AIM OF THE EXERCISE — Please arrange the lines of the records below as a numbered list, from the line with "This screenshot has height=805, width=1512." up to and including the line with "Describe the element at coordinates (30, 71)", leaving out any blank lines.

BEGIN INFORMATION SUPPLIED

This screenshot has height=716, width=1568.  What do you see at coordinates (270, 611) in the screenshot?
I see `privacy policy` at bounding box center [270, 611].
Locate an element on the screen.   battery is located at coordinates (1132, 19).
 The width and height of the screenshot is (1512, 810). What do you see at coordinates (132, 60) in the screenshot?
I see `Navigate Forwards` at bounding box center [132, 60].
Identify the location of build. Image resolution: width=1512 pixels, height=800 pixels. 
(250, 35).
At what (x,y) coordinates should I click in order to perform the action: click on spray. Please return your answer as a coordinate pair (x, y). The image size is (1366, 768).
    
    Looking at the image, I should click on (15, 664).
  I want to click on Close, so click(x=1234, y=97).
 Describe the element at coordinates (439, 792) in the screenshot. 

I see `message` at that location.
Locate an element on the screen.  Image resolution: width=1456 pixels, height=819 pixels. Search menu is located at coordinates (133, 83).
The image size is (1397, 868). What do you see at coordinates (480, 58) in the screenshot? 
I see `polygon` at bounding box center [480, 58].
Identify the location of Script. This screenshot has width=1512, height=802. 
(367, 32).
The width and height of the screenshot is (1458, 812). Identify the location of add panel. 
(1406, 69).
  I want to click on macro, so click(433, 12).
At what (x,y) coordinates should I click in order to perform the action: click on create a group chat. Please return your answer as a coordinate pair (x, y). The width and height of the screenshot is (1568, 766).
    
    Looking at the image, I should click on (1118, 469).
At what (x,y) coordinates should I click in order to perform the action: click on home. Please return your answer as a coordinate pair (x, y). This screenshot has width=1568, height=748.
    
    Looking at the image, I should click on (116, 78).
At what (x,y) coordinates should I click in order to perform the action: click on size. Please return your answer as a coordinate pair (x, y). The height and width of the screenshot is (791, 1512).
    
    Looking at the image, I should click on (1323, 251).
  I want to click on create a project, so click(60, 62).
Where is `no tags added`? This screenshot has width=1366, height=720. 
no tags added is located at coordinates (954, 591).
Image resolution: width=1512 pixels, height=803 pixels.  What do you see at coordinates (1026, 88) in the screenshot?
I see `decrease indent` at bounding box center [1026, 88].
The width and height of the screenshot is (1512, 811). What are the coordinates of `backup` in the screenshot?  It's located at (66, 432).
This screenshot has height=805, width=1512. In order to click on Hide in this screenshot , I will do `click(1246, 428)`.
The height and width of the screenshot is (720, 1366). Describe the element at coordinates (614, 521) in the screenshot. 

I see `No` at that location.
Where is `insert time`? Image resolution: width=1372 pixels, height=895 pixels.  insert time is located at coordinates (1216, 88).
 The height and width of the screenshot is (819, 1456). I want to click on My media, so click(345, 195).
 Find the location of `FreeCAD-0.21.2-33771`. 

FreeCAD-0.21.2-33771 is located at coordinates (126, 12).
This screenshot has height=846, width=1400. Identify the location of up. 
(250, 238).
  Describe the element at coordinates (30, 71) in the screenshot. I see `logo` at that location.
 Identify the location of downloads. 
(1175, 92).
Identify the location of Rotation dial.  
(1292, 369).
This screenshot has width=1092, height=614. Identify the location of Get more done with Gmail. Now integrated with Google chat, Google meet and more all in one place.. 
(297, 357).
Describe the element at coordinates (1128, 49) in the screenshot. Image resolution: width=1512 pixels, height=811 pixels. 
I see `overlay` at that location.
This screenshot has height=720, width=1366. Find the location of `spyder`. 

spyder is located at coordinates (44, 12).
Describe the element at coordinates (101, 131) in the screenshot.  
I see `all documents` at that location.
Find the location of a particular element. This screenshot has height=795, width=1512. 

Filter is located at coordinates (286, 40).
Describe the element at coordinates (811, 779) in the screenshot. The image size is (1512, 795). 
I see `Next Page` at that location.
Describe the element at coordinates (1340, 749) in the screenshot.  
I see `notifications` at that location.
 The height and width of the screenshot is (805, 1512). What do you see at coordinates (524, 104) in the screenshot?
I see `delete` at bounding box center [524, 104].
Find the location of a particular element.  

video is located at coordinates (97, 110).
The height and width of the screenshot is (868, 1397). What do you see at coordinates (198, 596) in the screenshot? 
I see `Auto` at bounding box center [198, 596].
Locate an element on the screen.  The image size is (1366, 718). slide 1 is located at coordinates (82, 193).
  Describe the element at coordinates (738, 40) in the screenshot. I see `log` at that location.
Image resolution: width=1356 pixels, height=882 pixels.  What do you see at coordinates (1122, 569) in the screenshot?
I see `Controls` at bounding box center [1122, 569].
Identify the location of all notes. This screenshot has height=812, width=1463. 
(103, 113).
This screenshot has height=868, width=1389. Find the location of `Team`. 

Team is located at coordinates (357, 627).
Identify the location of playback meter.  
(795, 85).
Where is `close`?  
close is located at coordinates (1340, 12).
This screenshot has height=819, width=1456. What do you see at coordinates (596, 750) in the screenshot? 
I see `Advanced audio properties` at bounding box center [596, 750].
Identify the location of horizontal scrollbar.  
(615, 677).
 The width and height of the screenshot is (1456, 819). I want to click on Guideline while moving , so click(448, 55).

END INFORMATION SUPPLIED

RESPONSE TO THIS EXERCISE —
1. This screenshot has height=805, width=1512. In order to click on Hide in this screenshot , I will do `click(1246, 428)`.
2. The height and width of the screenshot is (720, 1366). Describe the element at coordinates (614, 521) in the screenshot. 
3. I see `No` at that location.
4. Where is `insert time`? Image resolution: width=1372 pixels, height=895 pixels.  insert time is located at coordinates (1216, 88).
5.  The height and width of the screenshot is (819, 1456). I want to click on My media, so click(345, 195).
6.  Find the location of `FreeCAD-0.21.2-33771`. 
7. FreeCAD-0.21.2-33771 is located at coordinates (126, 12).
8. This screenshot has height=846, width=1400. Identify the location of up. 
9. (250, 238).
10.   Describe the element at coordinates (30, 71) in the screenshot. I see `logo` at that location.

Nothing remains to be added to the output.